Study Design: Descriptive study.
Place and Duration of Study: Department of Urology, Balikligol State Hospital and Harran University, Sanliurfa, Turkey, between July and October 2020.
Methodology: The serum and seminal levels of INSL-6 were measured in men with NOA, and normospermia using a commercially available enzyme-linked immunosorbent assay.
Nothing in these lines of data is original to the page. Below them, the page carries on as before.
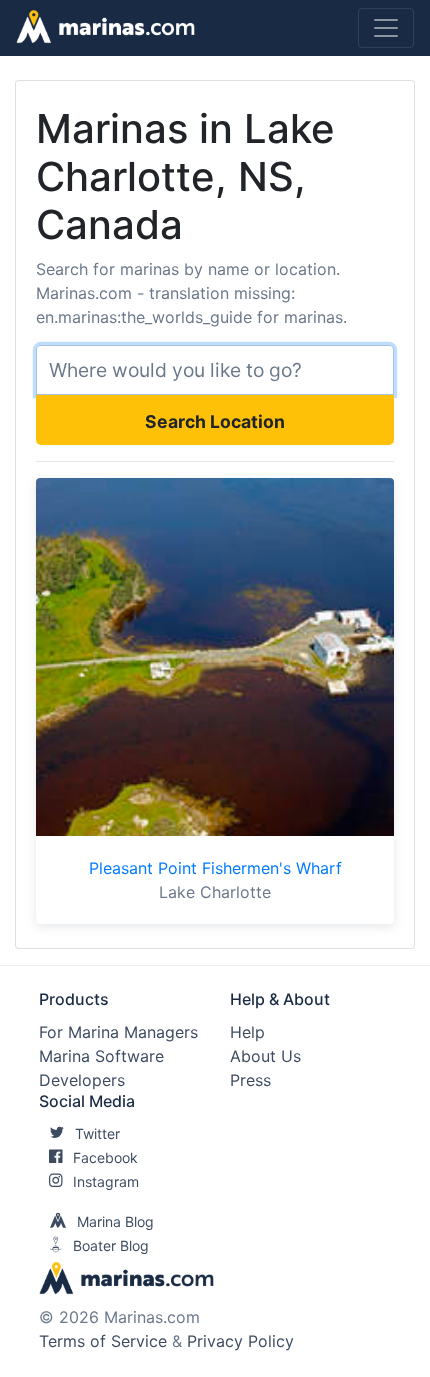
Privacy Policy (240, 1341)
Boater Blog (111, 1245)
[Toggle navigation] (386, 28)
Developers (82, 1080)
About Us (265, 1056)
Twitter (97, 1133)
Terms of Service (103, 1341)
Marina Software (101, 1056)
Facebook (105, 1157)
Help (247, 1032)
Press (250, 1080)
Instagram (106, 1181)
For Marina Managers (118, 1032)
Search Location (215, 421)
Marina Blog (115, 1221)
Age, body mass index (BMI), hormone profile, testicular volumes and seminal and serum INSL-6 levels were compared between the study groups.
Results: In total, 80 men were included in the study, 40 of whom have NOA and 40 have normospermia. No significant difference was found in the mean age and BMI between the groups (p >0.05). Seminal INSL-6 levels were higher in the normospermia group, although serum and seminal INSL-6 levels were not significantly different in this group (p >0.05). No significant correlation was observed between serum INSL-6 levels and age, BMI,testosterone, follicle-stimulating hormone (FSH), luteinizing hormone (LH), and varicocele presence (p >0.05). No significant association was found between seminal INSL-6 levels and age, BMI, FSH, LH, and testosterone levels (p >0.05). However, a significant negative association observed between seminal INSL-6 levels and testicular volume (p <0.05).
Conclusion: The seminal INSL-6 levels were approximately 5.5 times higher than the serum INSL-6 levels and survival level of INSL-6 were higher in the normospermia. This suggests that INSL-6 plays an active role in the male reproductive system. However, the mechanism and extent of this effect remain to be elucidated.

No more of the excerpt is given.